でも、この時、抱きしめられた瞬間、少女の心は救いを求めた。助けて欲しかった。少女の心は限界だった。
少女は泣きながら学校での自分について祖父に伝えた。
年相応の未熟な言葉で、泣きながら喋るので上手く声に出来ないまま、両親にすら言えなかった事を、全て祖父に話した。
祖父はその間少女を抱きしめていた。孫娘の心の悲鳴を、痩せ衰えたその体で全て受け止めた。
その日以来、少女は学校に通わなくなった。
その変わりに祖父の紹介でNASAのキッズ・スペースに通いだした。祖父のお蔭で、そこが自分の居場所になった。
宇宙はどこまでも続いていて。宇宙を探求する人達は、少女が楽しがる話を聴かせ。少女を可愛がる職員は、自身の所有物である高額な天体望遠鏡を、少女が疲れ果てて眠るまで使わせてくれた。
「おじいーちゃん。
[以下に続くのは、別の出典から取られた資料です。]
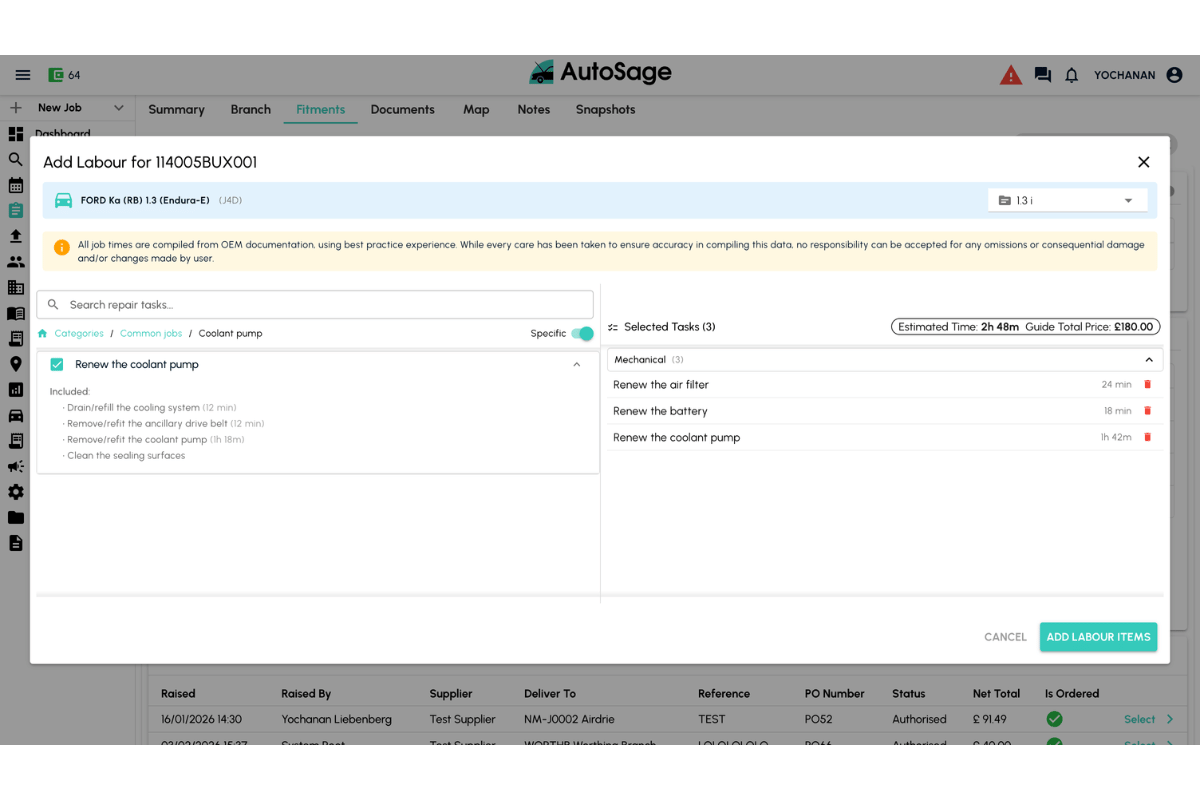Collapse the Mechanical tasks group
Viewport: 1200px width, 800px height.
tap(1148, 360)
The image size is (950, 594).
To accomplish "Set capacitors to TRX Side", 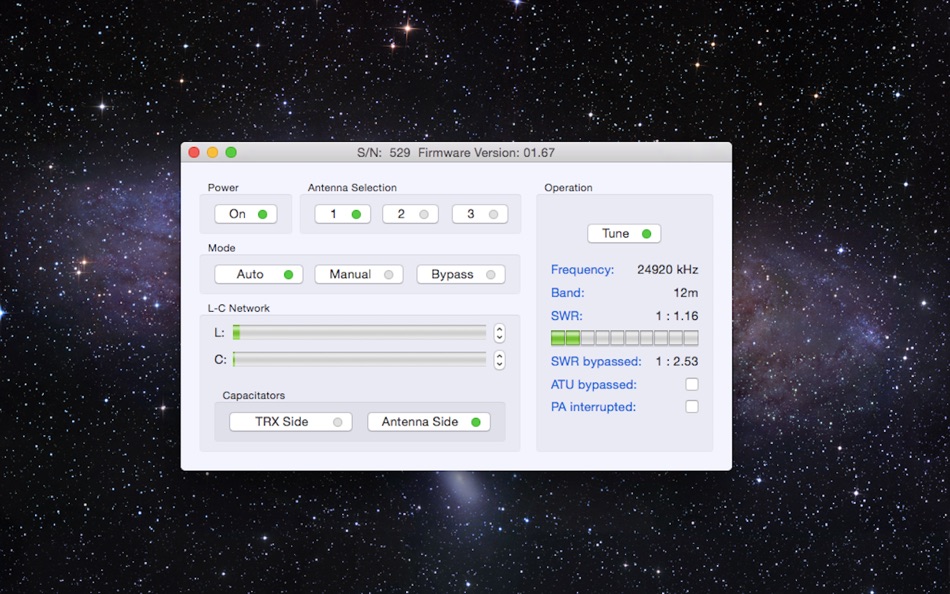I will (291, 422).
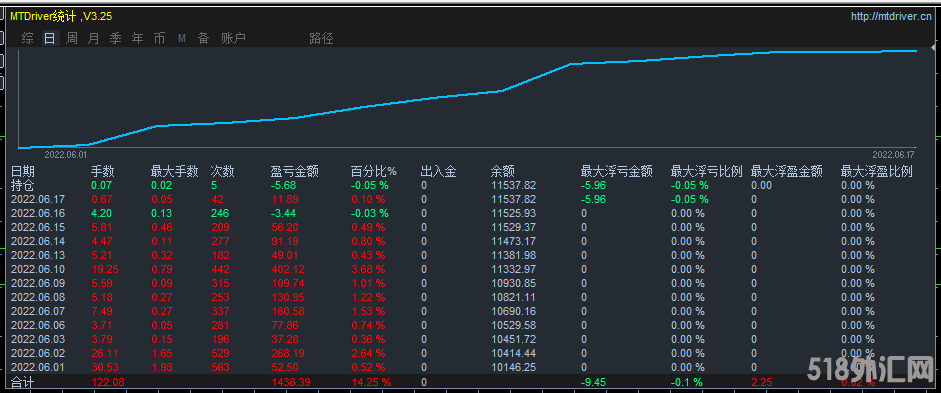Switch to the 账户 account tab
Image resolution: width=941 pixels, height=393 pixels.
[x=233, y=38]
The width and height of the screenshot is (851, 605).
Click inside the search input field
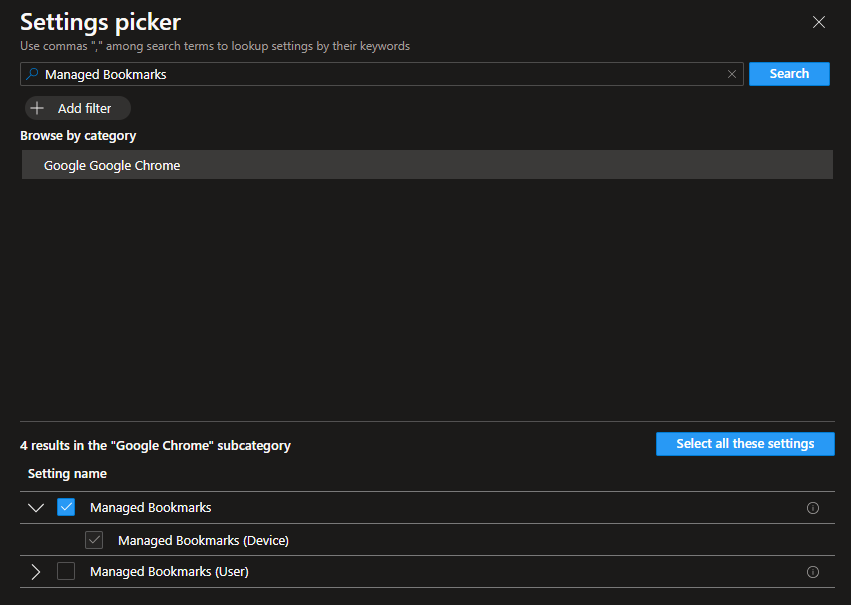click(300, 73)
ペテルギウス群はピッカピカだよ」
少女はレンズから目を離さず、家からキッズ・スペースに連れてきてくれた祖父に話しかける。
溌剌とした声だった。少女はもう泣かずに、毎日を笑顔で過ごしていた。
祖父は心に刻む。残された少ない命で、望遠鏡を覗き疑似宇宙旅行を楽しんでいる少女の小さな後姿を。
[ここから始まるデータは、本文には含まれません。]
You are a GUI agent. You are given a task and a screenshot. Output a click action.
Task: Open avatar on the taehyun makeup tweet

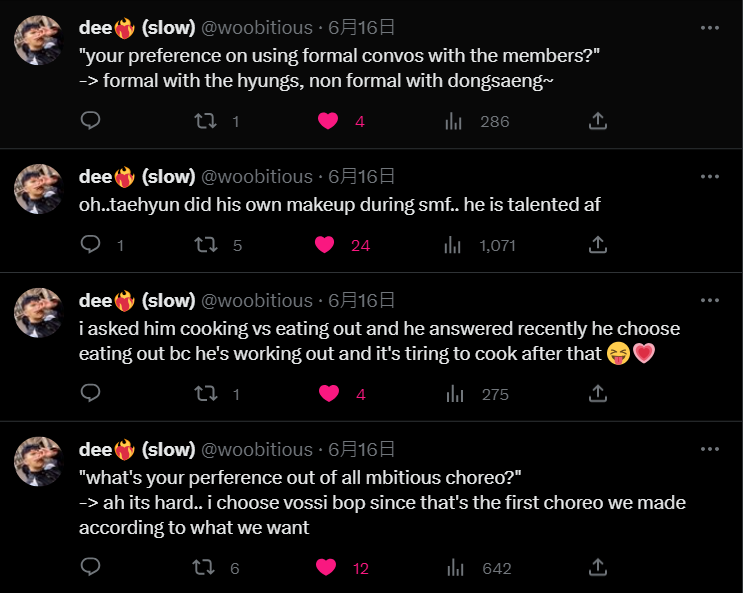[38, 189]

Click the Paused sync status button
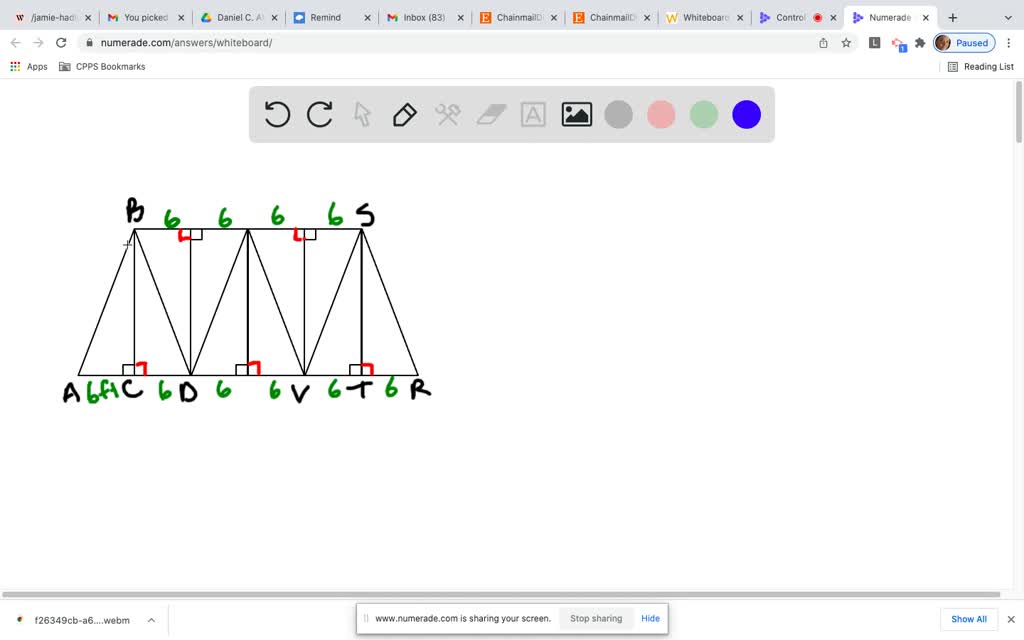click(963, 42)
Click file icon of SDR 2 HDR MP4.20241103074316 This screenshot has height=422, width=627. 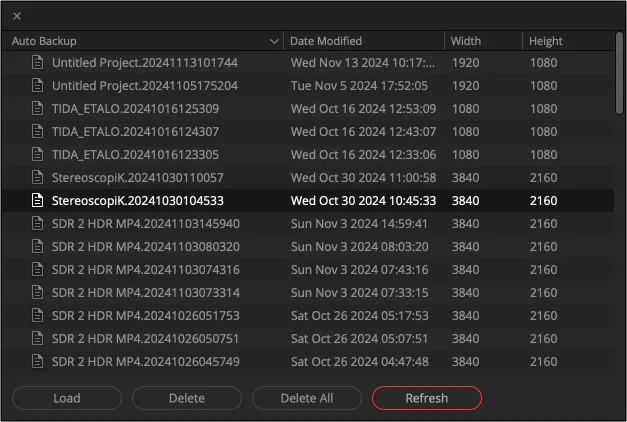pos(38,269)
その後ろ姿が、祖父が見た少女の最後の幸せな姿だった。
「光った!? おじいーちゃん! 今何か光った! きっと超新星爆発だよ、星が爆発した! キャハハハ。私初めて見た!?」
2025年現在、ペテルギウスの超新星爆発は起こり得ないと言われている。だが、それでも少女は毎晩見ている宇宙で、新たに「光った」と言ったのだ。
まだ、発見されていない小惑星だろうか?
少女は常日頃から入っていた。「私が新しい小惑星を見つけたら、おじいーちゃんの名前を付けてあげる」その言葉が現実となるのか? 年甲斐もなく嬉しくなり、祖父は少女に声をかけた。
「イス―――」
「キャアアアア――――――」
突然の少女の絶叫。祖父は一切事態が掴めず立ち尽くした。
「アアアアアア――――――」
絶叫は止まらない。その悲鳴はまるで少女の小さな身体が、中世の拷問器具で無理やり体を引き千切られたかのように祖父には聞こえた。
少女が視たモノは彗星でも、ましてや未発見の小惑星でも無い。
それはレンズを埋め尽くす巨大な眼球だった。
「アアアアアアアアアア―――――――」
―――この日。アメリカ合衆国は崩壊した。